It is perhaps THE. MOST. OBNOXOUS. SHOW. ON. TV.

Thank you and carry on.


Friday, June 27, 2008

Why doesn’t God use e-mail?

I have some decisions to make about next year. I don’t know which way to go, which path to choose.

It is not really a moral issue. I am not considering taking up drug use or abandoning my family, I am just trying to figure out what is best for us all. In some ways moral issues are easier. We have those nice 10 commandments to help us out with those. You know, don’t steal, don’t kill, don’t want things that are not yours etc. Easy. Got it.

God, however, did not see fit to include specifics on how exactly to do certain things.

I’m a realist; (not to be confused with a pessimist) I know there is a downside to every choice. Every path is going to have some parts that are a bit hard to traverse. Every rose has its thorns (oops, sorry, 80’s rock ballad intrusion) the thing is, I could deal with the hard bits if I were certain the path I was one was the RIGHT one.

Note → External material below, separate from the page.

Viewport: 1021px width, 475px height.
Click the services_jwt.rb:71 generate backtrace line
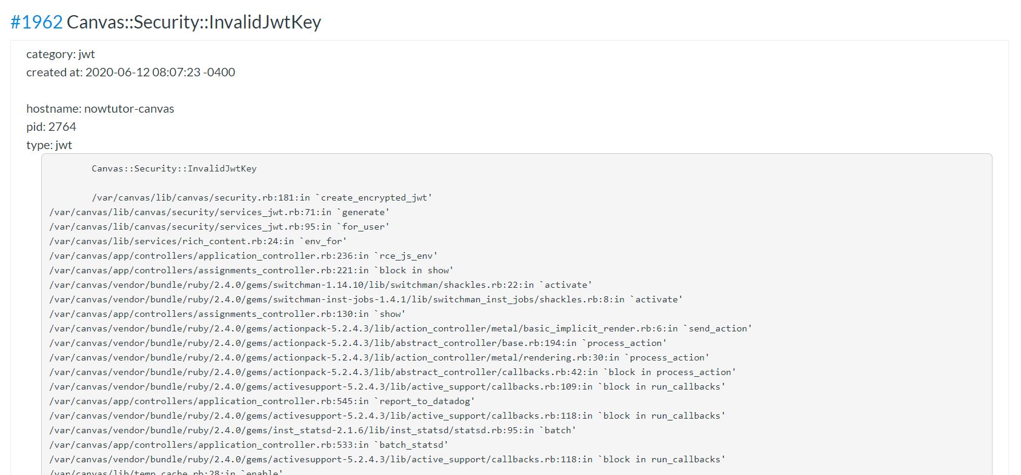pyautogui.click(x=219, y=212)
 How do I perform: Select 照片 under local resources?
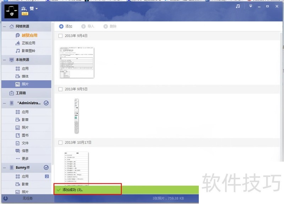[x=25, y=84]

What I’d like is a nice little note from God. An e-mail would be fine; I don’t need an official letter, no one uses old fashioned mail anymore anyway, well except for bills.

I would like something like this…

My Beloved Daughter,

Please take the path to your immediate left. It is a bit rocky in places and occasionally steep, but it is the right path. It will take you where I want you to go. Do not deviate from this path.

Yours,
Heavenly Father

See? Simple. He can create the world in 6 days. He can move mountains. He can rise up and tear down nations at will. Why can’t He use email?


Tricia

Thursday, June 26, 2008

Easy Man-Food!

Big Mama was just expressing her displeasure at cooking in Texas in the summer. Because we do it outside all day, who wants to do in inside?

And bless her heart, she lives even further south in hell Texas than I do.

She has asked us to post our favorite summertime meals to help her out.

Summertime meals really are a problem for me. I want something light and cool and cooked by someone else. Sadly my men want meat, with meat sides and meat dessert. No chick food for them.

Here is one of my favorite solutions. This recipe is a very easy one and the men love it. I love it because it does not heat up my kitchen.

I pick up some potato salad to go with it. I suppose you could actually make potato salad, but that would negate the whole not heating up the kitchen thing, since you have to boil the eggs and potatoes. Boiling water = too much work heat for me.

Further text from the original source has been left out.